Copy each line below in which the word "logo" occurs.

Stored records
▶
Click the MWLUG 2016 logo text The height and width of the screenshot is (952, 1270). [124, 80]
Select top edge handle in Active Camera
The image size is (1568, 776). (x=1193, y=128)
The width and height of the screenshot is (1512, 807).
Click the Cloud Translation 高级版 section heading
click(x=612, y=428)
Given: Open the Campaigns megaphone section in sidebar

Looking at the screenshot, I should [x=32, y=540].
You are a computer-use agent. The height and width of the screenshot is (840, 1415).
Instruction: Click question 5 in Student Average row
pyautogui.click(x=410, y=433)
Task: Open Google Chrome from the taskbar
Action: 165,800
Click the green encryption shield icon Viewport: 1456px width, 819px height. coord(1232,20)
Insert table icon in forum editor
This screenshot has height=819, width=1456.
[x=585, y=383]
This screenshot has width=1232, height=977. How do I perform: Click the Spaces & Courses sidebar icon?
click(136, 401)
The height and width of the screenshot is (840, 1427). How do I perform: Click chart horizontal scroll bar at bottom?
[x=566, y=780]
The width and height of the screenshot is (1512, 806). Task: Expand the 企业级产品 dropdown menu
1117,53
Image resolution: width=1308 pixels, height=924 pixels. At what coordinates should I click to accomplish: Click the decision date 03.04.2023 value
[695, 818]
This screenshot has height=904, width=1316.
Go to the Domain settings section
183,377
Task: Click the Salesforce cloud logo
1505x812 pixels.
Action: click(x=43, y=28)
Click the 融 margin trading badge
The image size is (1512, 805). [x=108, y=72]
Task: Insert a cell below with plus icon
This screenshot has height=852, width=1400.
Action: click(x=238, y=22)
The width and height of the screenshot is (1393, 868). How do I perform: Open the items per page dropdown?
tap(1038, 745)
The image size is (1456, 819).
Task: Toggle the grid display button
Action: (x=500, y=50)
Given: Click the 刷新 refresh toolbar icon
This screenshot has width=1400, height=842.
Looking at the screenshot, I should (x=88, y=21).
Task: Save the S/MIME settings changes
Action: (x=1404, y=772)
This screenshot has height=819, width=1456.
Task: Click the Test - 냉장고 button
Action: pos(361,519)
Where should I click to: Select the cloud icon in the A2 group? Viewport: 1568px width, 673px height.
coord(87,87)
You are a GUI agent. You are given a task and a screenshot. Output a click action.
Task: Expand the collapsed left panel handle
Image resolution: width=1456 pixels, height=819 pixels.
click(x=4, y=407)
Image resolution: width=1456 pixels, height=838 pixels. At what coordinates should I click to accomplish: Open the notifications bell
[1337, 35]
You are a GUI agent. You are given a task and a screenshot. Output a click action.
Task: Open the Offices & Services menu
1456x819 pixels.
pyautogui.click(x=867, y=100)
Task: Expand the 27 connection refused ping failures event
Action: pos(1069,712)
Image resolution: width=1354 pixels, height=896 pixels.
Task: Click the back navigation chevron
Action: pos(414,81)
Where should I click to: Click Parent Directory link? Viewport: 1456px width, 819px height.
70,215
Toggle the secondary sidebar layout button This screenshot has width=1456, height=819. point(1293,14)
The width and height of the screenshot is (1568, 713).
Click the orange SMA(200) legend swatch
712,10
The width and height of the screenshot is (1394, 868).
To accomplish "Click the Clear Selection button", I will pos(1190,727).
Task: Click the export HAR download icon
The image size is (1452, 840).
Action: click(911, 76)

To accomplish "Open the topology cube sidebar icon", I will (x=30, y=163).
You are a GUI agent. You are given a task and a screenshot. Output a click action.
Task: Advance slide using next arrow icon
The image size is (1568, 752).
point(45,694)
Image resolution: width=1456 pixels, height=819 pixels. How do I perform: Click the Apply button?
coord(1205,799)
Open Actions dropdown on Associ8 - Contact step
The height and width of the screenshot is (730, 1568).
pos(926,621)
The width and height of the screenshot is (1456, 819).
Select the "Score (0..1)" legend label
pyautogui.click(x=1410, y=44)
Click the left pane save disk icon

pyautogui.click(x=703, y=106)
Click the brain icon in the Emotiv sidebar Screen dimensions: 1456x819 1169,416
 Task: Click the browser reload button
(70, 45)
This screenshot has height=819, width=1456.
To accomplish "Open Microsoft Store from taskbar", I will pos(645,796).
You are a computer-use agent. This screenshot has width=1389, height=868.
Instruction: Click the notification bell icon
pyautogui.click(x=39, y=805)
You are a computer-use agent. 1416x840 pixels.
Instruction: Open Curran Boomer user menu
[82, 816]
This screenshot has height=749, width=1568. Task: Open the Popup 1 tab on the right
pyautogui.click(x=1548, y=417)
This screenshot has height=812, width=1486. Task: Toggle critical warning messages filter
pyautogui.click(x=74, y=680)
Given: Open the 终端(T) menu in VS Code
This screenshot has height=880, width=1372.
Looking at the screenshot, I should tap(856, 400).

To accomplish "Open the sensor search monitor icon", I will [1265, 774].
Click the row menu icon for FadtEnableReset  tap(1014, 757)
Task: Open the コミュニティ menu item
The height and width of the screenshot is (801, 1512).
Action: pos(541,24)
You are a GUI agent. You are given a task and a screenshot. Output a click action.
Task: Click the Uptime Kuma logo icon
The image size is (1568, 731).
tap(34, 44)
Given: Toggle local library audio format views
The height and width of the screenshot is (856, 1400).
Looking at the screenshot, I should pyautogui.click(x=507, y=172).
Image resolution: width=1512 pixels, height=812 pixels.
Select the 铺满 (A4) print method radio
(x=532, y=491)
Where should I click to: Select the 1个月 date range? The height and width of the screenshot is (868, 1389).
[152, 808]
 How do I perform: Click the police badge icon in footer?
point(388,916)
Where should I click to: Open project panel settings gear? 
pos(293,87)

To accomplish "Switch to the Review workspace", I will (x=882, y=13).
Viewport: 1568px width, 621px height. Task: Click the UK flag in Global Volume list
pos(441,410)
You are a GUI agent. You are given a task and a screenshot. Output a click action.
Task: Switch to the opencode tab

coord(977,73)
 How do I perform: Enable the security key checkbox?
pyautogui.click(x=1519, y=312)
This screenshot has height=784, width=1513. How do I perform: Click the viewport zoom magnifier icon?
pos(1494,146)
◀
Exercise solution:
Click the MWLUG 2016 logo text The height and width of the screenshot is (952, 1270). [124, 80]
Task: Click the Salesforce cloud logo
Task: Click the Uptime Kuma logo icon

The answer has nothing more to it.